Shy Suttles, secretary and director of human resources at Suttles, started at Suttles Plumbing in 2003 performing payroll. Since, she has been developing and growing the HR department and now oversees human resources while working on culture and engagement within the company.

Shy never thought she’d end up in the plumbing industry, and she is glad she made the decision to join Suttles. 

“Construction is different all the time. There’s variety and a sense of accomplishment in what we’re doing, not just for ourselves, but for the community we’re building in. The industry is a lot of fun, and we’re bringing in new people all the time. From apprenticeships to other on the job training, there are tons of opportunities in the industry,” she said. 

Suttles was hired for the North Hollywood High School project. The goal of the project in Los Angeles Unified School District is to modernize the North Hollywood High School (NHHS) and transform the campus to support 21st-century learning.

Set on a 25-acre campus, the modernization program renovates 100,000 SF of original administration and classroom buildings as well as the library. Over 200,000 SF of new construction provides modern educational space including a new two-story gymnasium, classrooms and an auditorium. 

We recently connected with Suttles Superintendent Brian Childers to learn the intricate details of the North Hollywood Project.
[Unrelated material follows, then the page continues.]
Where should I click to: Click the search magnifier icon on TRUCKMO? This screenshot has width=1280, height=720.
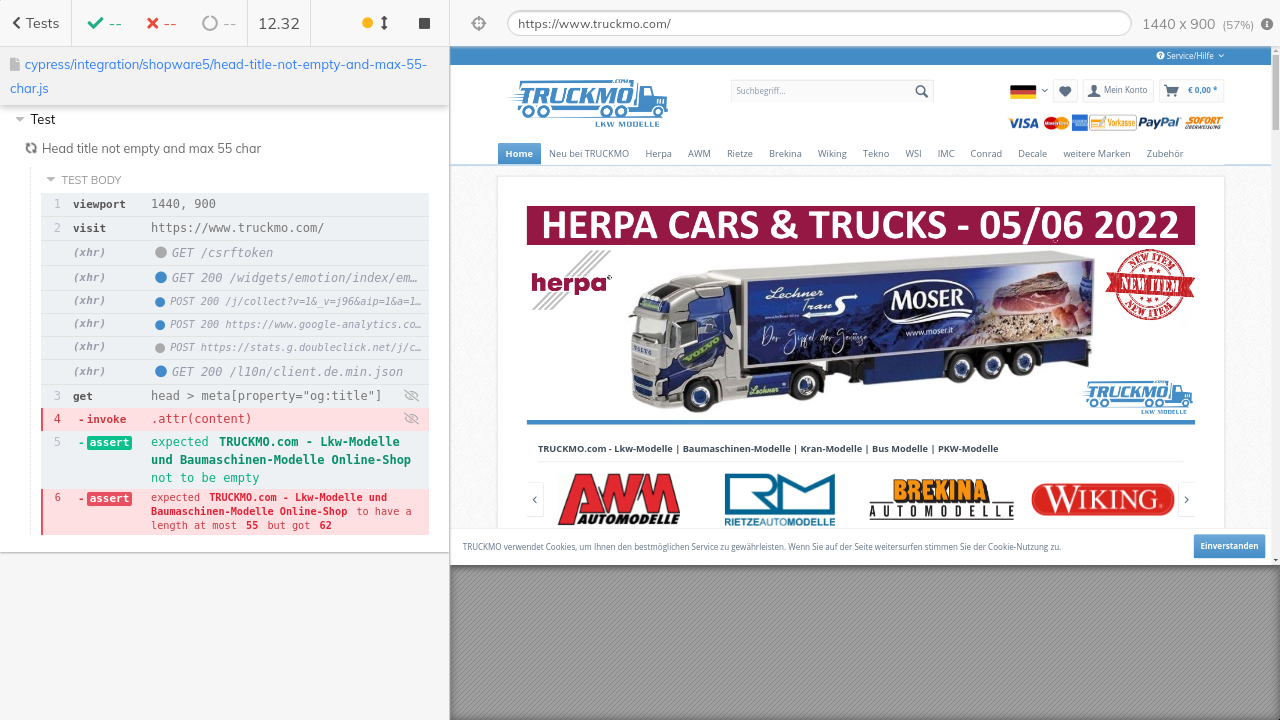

Q&A with Superintendent Brian Childers

What is your role at Suttles?

When you are in a supervisory role like a project superintendent, you’re a mentor. You give the team your ideas and your philosophy on how you run jobs, and oversee and guide them to where everybody’s making money on the jobs. Now I go from job to job and help out with labor and questions with a general contractor if there’s a discrepancy in the plans. I like to troubleshoot, put out fires and share my knowledge. I want to try to help the younger foremen deal with all the different personalities out there in the world. Lessons such as not everything being a fight or battle, and not to take things personally on the job site. It’s just business. I’m trying to teach these younger guys the dos and don’ts in construction and the business. 
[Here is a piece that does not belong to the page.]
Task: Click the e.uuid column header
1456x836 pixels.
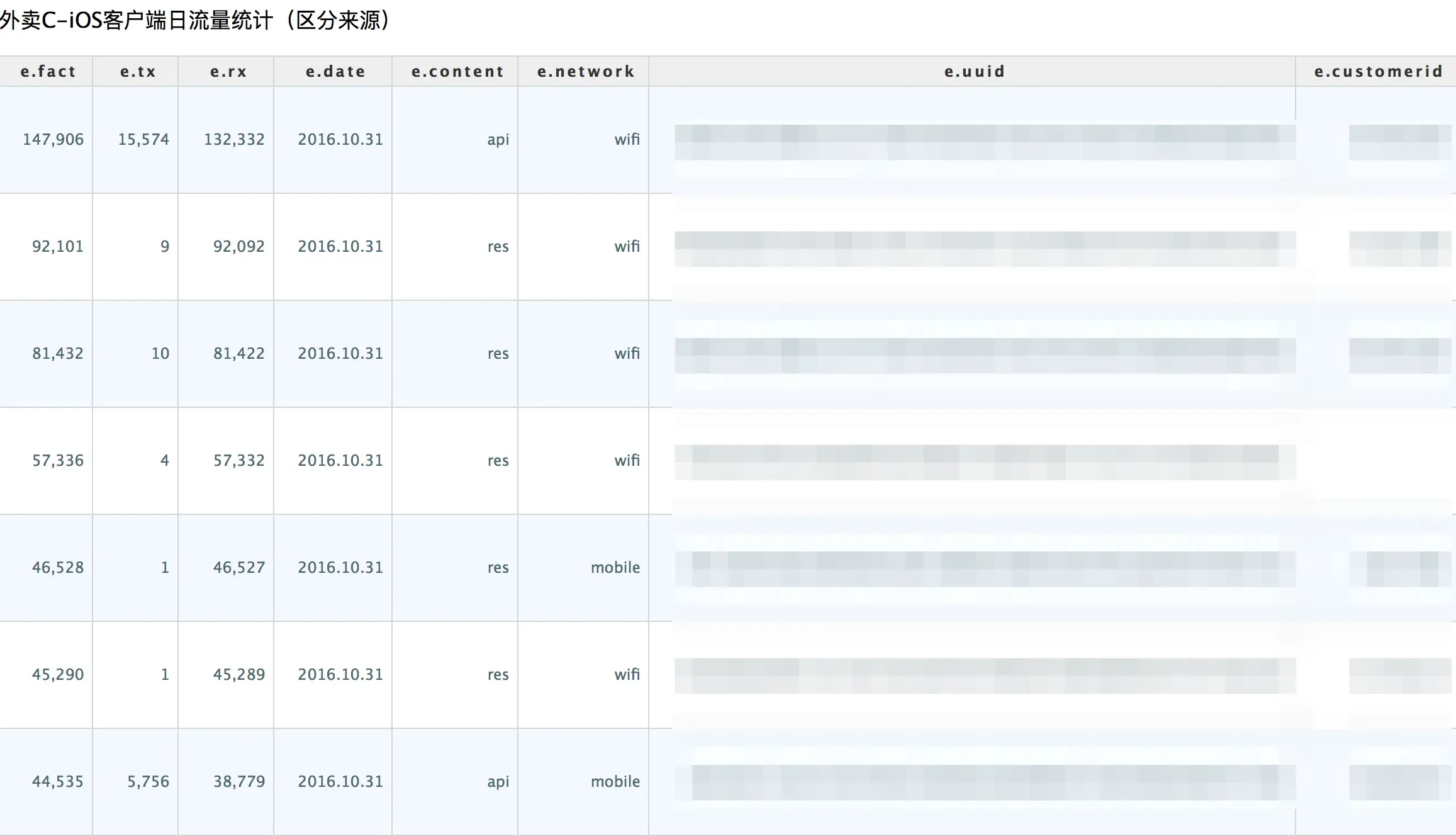Action: (x=974, y=72)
Tell us about the North Hollywood Project.

We are working with Clark Construction as they renovate the entire campus at North Hollywood High School. They are envisioning the entire school layout. They’re tearing down old buildings that are basically outdated and not up to standards for learning today. We are supporting the development of the new, modern state-of-the-art learning facilities there, and our job is to do all the site infrastructure. So we’re running all new gas lines, fire, water, domestic water storm drain and sewer. 

Why was this an important project for your company?

It’s a pretty big project with a pretty large scope of work. In a nutshell, it is a good example of all the work we do. It has a lot of the infrastructure work my team specializes in, including all the underground work like storm drains, firewater, domestic water, storm drain junction structures, curb inlets and manholes. We are proud to do all that in-house, too, and we don’t sub anything out. We have a knack for this type of work. We’re starting to perfect it. That’s what we do.

What challenges has your team faced while working on this project?     

It definitely brings some challenges. We have to leave all the old infrastructure in place and operational while we’re trying to work around it. There’s a lot of coordination that goes into it, with collaboration between all the trades. We made sure that we have no clashes with other utilities, electrical, communications, HVAC or anything like that. That makes it flow a little bit more smoothly. Then, once that gets going, we have to do the groundbreaking and start installing all the new stuff.                                                                  

What would you share with a person wanting to join the industry?

For a young person that wants to join the industry, the first thing I’ll share is not to take anything too personally. Learn and just try to absorb everything around you. Also, don’t be afraid to ask questions. I’d rather you ask the question, and we do it right the first time. I think that there are no dumb questions out there. Try to learn as much as you can and take good notes. We have a couple of good apprentices come through and the ones that I see really flourish and springboard ahead, they were the ones that actually asked the questions, took notes, took pictures of assemblies once they were installed. When a person asks questions, you can tell they are eager.